To control pollution emissions without hampering economic growth has been the major concern of policymakers in every corner of the world. Previous studies have highlighted that urbanization, technology innovation, and trade openness have potential to combat environmental pollution while maintaining stable economic growth. Thus, the study is an effort to investigate the dynamics of urbanization, technology innovation, trade openness, and CO2 emissions by controlling for several important variables, i.e., energy consumption, economic growth, and population size. For this, we use STIRPAT function to specify our empirical model by using panel data of 13 Asian countries over the period of 1985–2019. For empirical analysis, we adopt Pedroni and Kao panel cointegration approaches and fully modified OLS (FMOLS) for long-run elasticity estimation. We also specify a panel VECM model based on FMOLS estimation to examine the direction of causality among the variables in Asian countries.

Empirical results obtained from Pedroni and Kao cointegration techniques provide strong evidence to believe that there exists stable long-run relationship among the variables. The results of FMOLS reveal a positive relationship between urbanization, energy consumption, and CO2 emissions whereas a negative impact of trade and technology on CO2 emissions is observed. The causality analysis confirms the presence of feedback causality between energy consumption and emissions, trade and emissions, technology, and emissions in the selected sample of Asian countries. In other words, causality results imply that all these four variables (CE, EC, T, and O) dynamically interact to restore long-run equilibrium whenever there is a deviation from the cointegration relationship.

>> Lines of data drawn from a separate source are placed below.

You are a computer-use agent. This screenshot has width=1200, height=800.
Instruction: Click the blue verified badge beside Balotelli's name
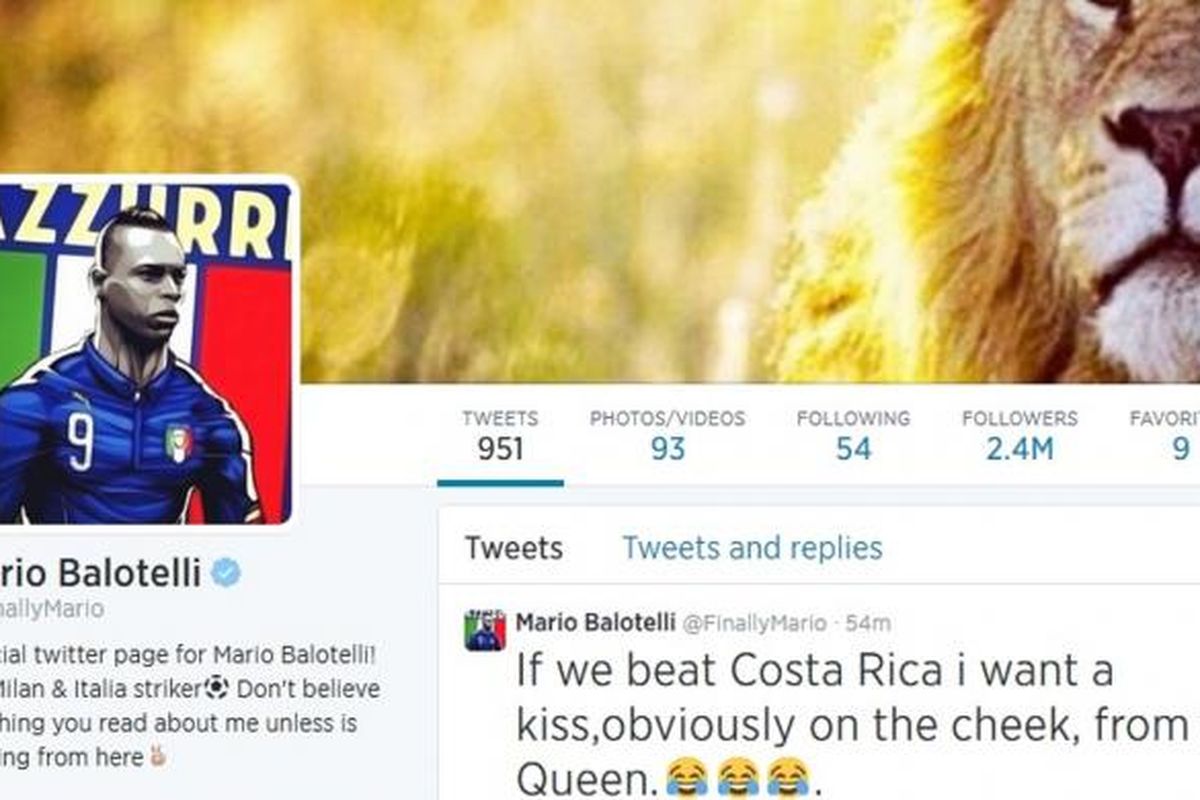[x=226, y=573]
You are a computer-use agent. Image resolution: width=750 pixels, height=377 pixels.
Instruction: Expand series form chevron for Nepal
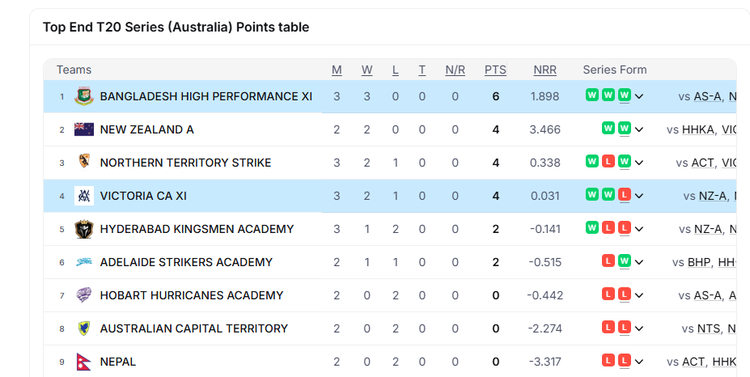click(639, 362)
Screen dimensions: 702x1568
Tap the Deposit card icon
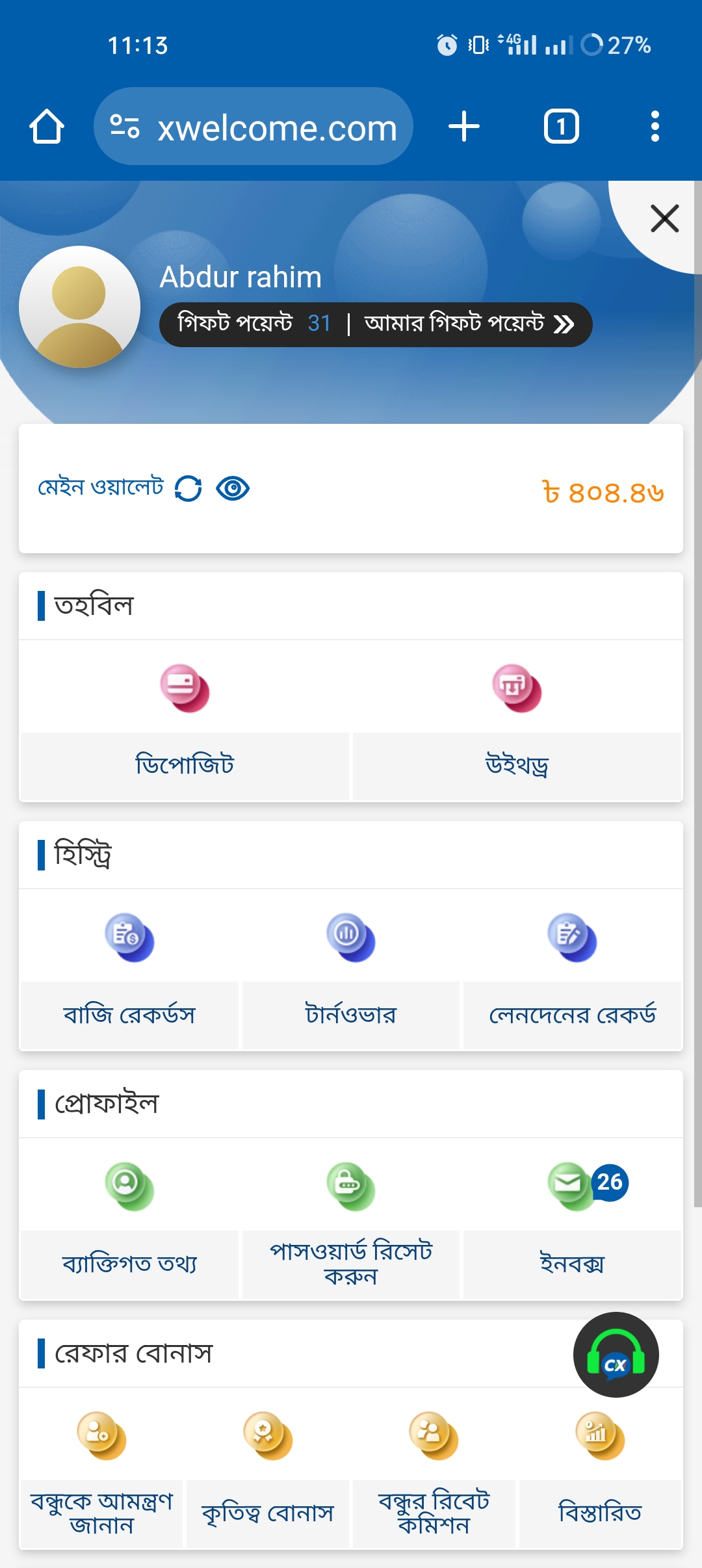point(185,688)
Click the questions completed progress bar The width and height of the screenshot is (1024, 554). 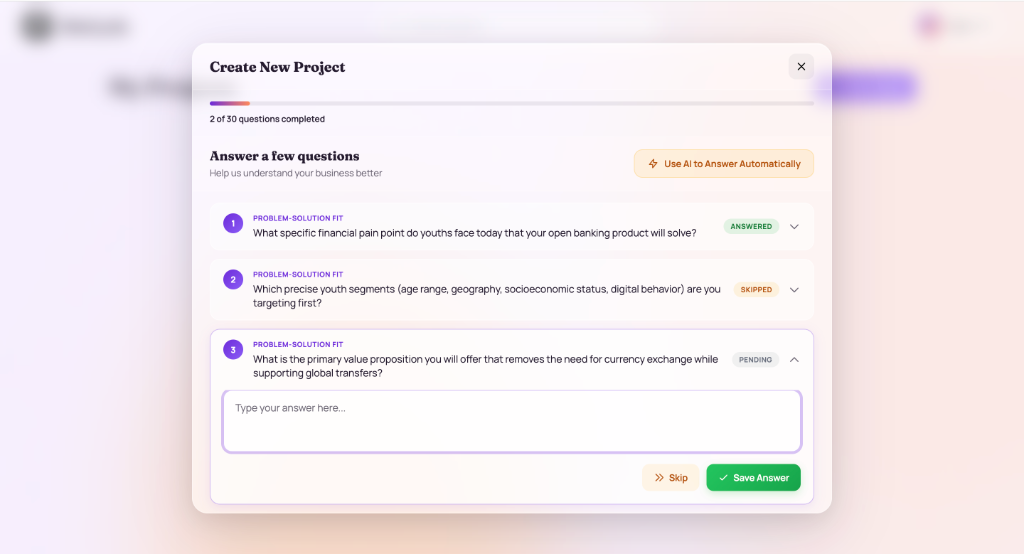click(511, 103)
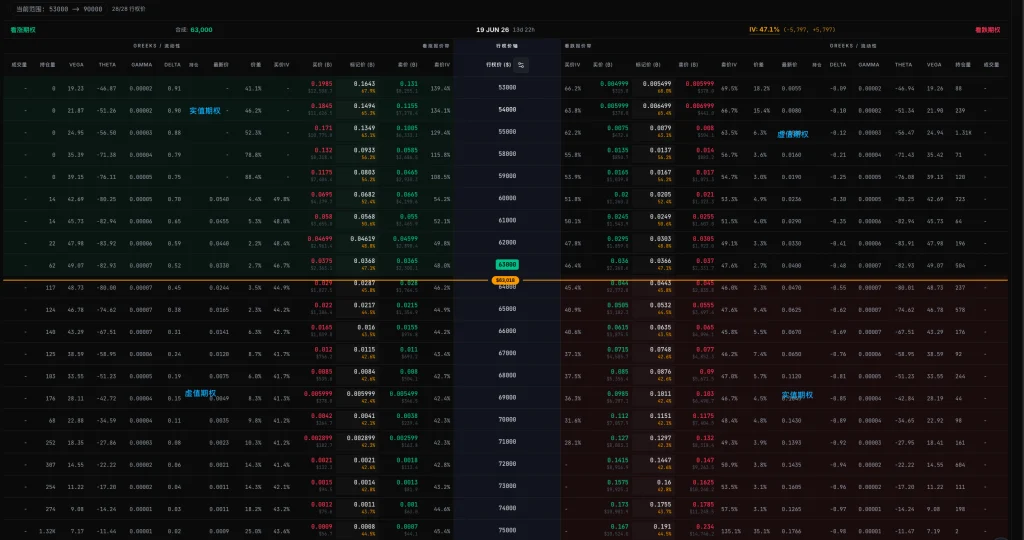Sort puts by DELTA column header

[838, 65]
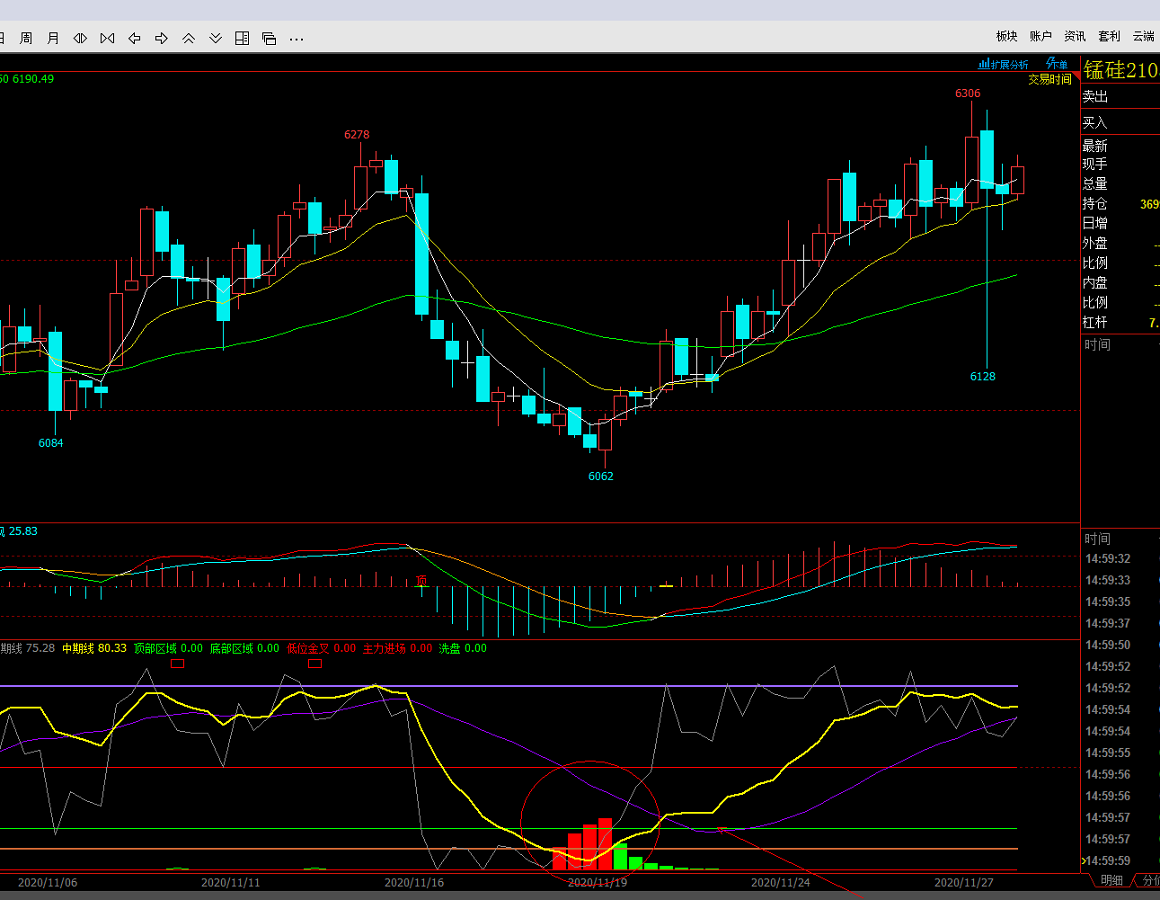
Task: Click the 扩展分析 link
Action: [x=1004, y=64]
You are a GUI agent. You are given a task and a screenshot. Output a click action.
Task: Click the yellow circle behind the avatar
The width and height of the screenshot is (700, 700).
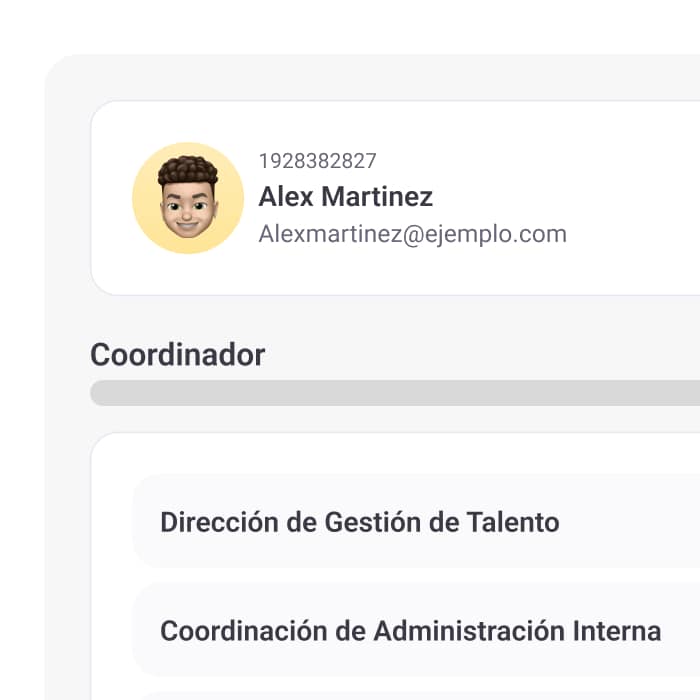click(148, 225)
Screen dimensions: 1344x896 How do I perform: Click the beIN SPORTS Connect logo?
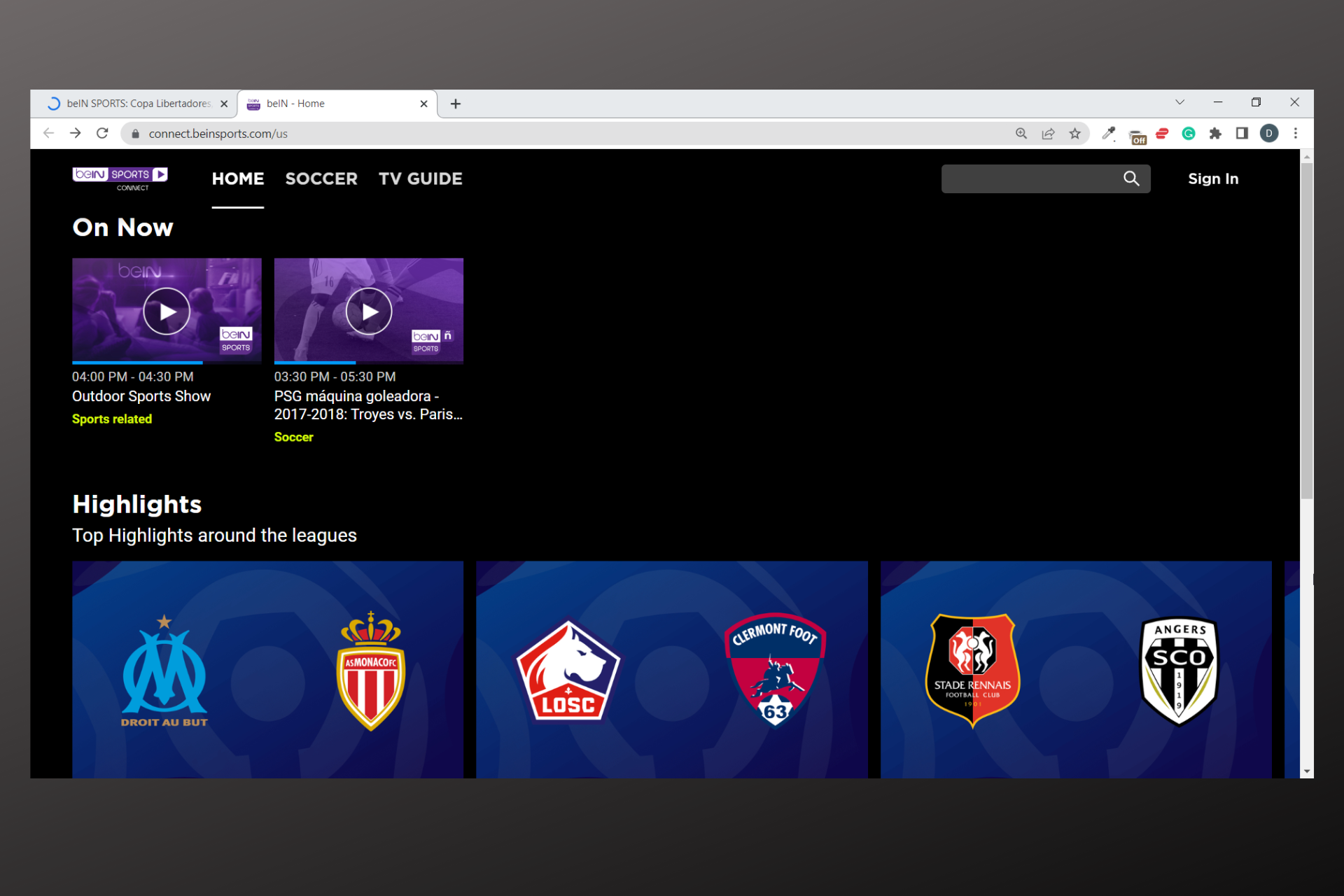[x=120, y=178]
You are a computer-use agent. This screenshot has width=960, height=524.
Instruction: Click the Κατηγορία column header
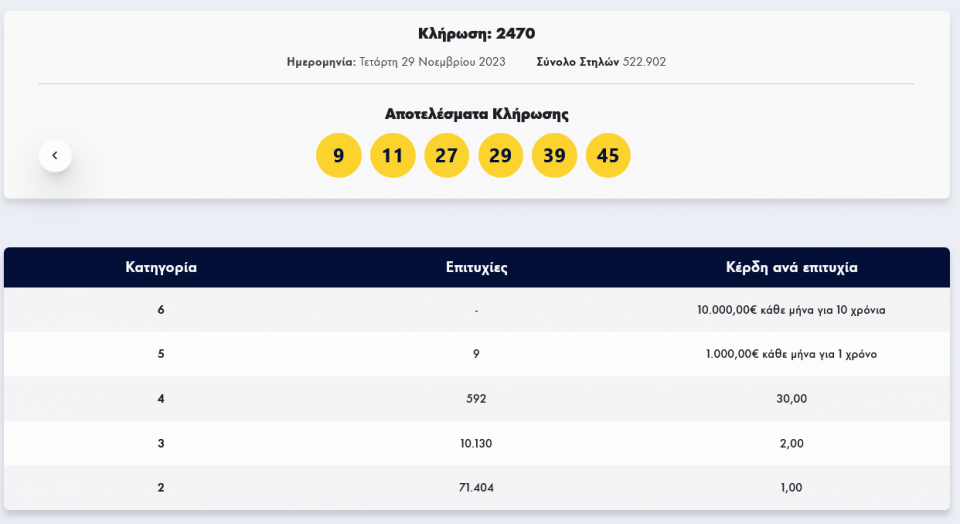(x=161, y=267)
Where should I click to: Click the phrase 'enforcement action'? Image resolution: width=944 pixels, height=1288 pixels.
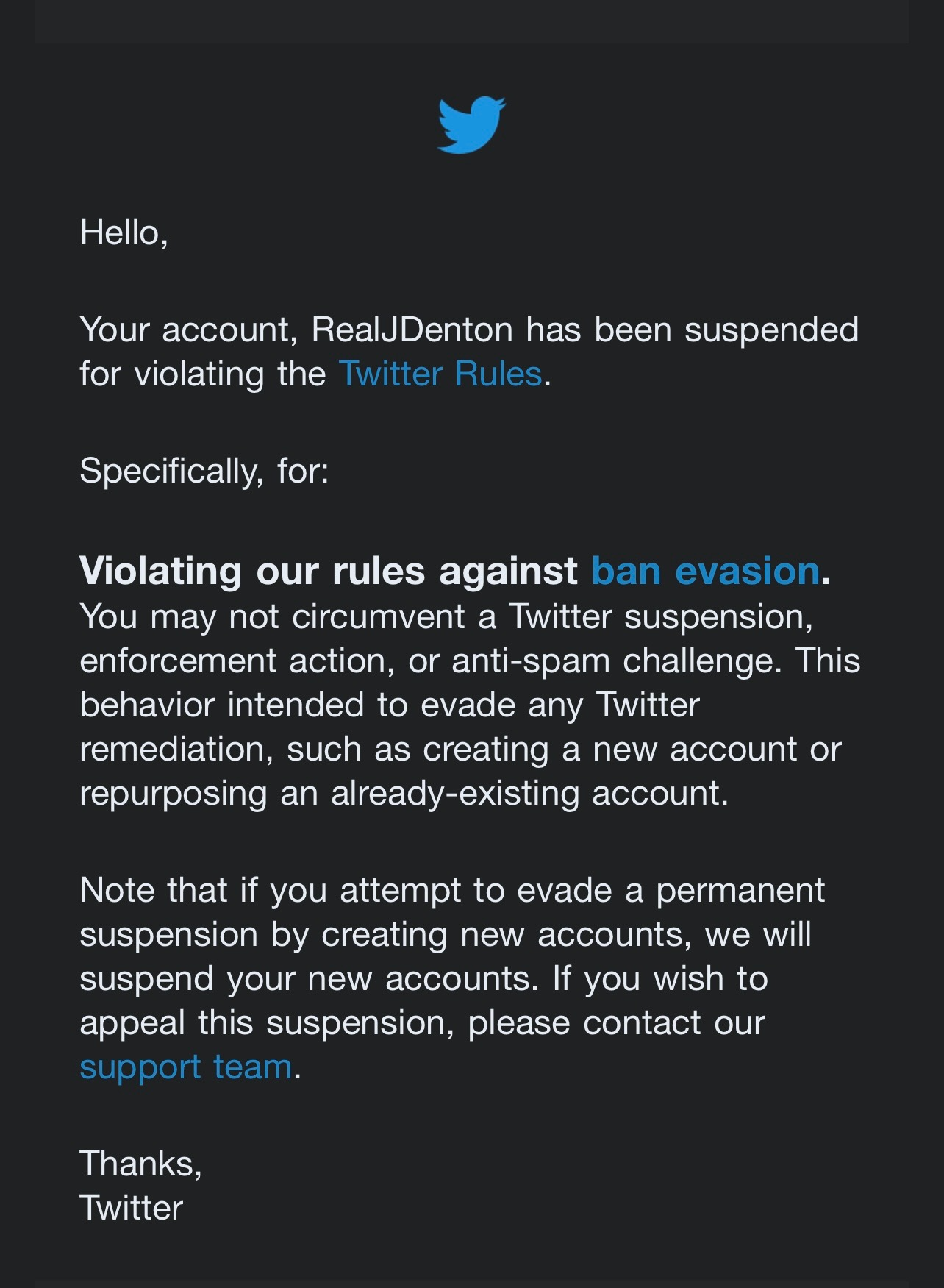[233, 661]
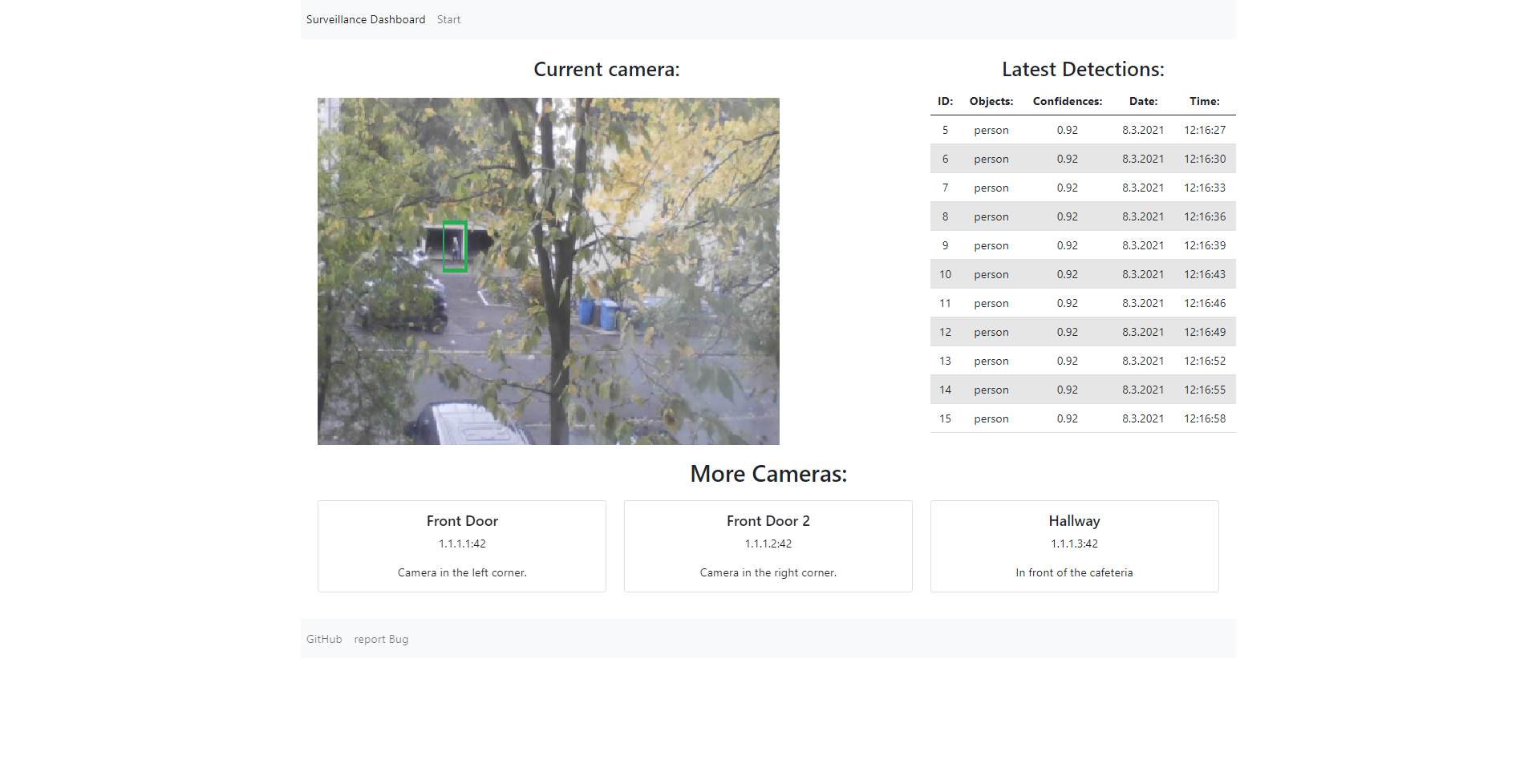Click detection row with ID 10

1082,274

The empirical findings suggest that technology and trade play important role in reducing CO2 emissions. These findings are very much in line with the latest report of Asia Energy Outlook (2016–2017), which suggests that technology innovation must be combined with technology transfer to support emission reduction efforts globally. The negative coefficient of technology change indicates that meeting the objective of pollution reduction without reducing economic growth is possible through adopting new technologies. The government needs to allocate more resources to R&D activities to generate new innovations. The negative coefficient of trade openness advocates the gain from trade theory and suggests that higher openness facilitates technology transfer and reduces pollution emissions. Moreover, Asian economies need to increase the scale of trade openness to get the benefit of advanced technologies from other developed countries of the world. However, the country level mixed results of trade also require more careful thought while regulating trade flows and designing a comprehensive technology, trade, and environmental policy to achieve sustainable economic development.